YNICL Journal 2021 Journal Article
Tau aggregation and increased neuroinflammation in athletes after sports-related concussions and in traumatic brain injury patients – A PET/MR study
- Niklas Marklund
- Fredrik Vedung
- Mark Lubberink
- Yelverton Tegner
- Jakob Johansson
- Kaj Blennow
- Henrik Zetterberg
- Markus Fahlström
Traumatic brain injury (TBI) and repeated sports-related concussions (rSRCs) are associated with an increased risk for neurodegeneration. Autopsy findings of selected cohorts of long-term TBI survivors and rSRC athletes reveal increased tau aggregation and a persistent neuroinflammation. To assess in vivo tau aggregation and neuroinflammation in young adult TBI and rSRC cohorts, we evaluated 9 healthy controls (mean age 26 ± 5 years; 4 males, 5 females), 12 symptomatic athletes (26 ± 7 years; 6 males, 6 females) attaining ≥3 previous SRCs, and 6 moderate-to severe TBI patients (27 ± 7 years; 4 males, 2 females) in a combined positron emission tomography (PET)/magnetic resonance (MR) scanner ≥6 months post-injury. Dual PET tracers, [18F]THK5317 for tau aggregation and [11C]PK11195 for neuroinflammation/microglial activation, were investigated on the same day. The Repeated Battery Assessment of Neurological Status (RBANS) scores, used for cognitive evaluation, were lower in both the rSRC and TBI groups (p < 0. 05).
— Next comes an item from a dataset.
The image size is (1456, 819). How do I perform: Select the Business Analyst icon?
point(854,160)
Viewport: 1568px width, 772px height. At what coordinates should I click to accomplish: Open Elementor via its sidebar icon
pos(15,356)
Neurofilament-light (NF-L) levels were increased in plasma and cerebrospinal fluid (CSF; p < 0. 05), and serum tau levels lower, in TBI although not in rSRC. In rSRC athletes, PET imaging showed increased neuroinflammation in the hippocampus and tau aggregation in the corpus callosum. In TBI patients, tau aggregation was observed in thalami, temporal white matter and midbrain; widespread neuroinflammation was found e. g. in temporal white matter, hippocampus and corpus callosum. In mixed-sex cohorts of young adult athletes with persistent post-concussion symptoms and in TBI patients, increased tau aggregation and neuroinflammation are observed at ≥6 months post-injury using PET. Studies with extended clinical follow-up, biomarker examinations and renewed PET imaging are needed to evaluate whether these findings progress to a neurodegenerative disorder or if spontaneous resolution is possible.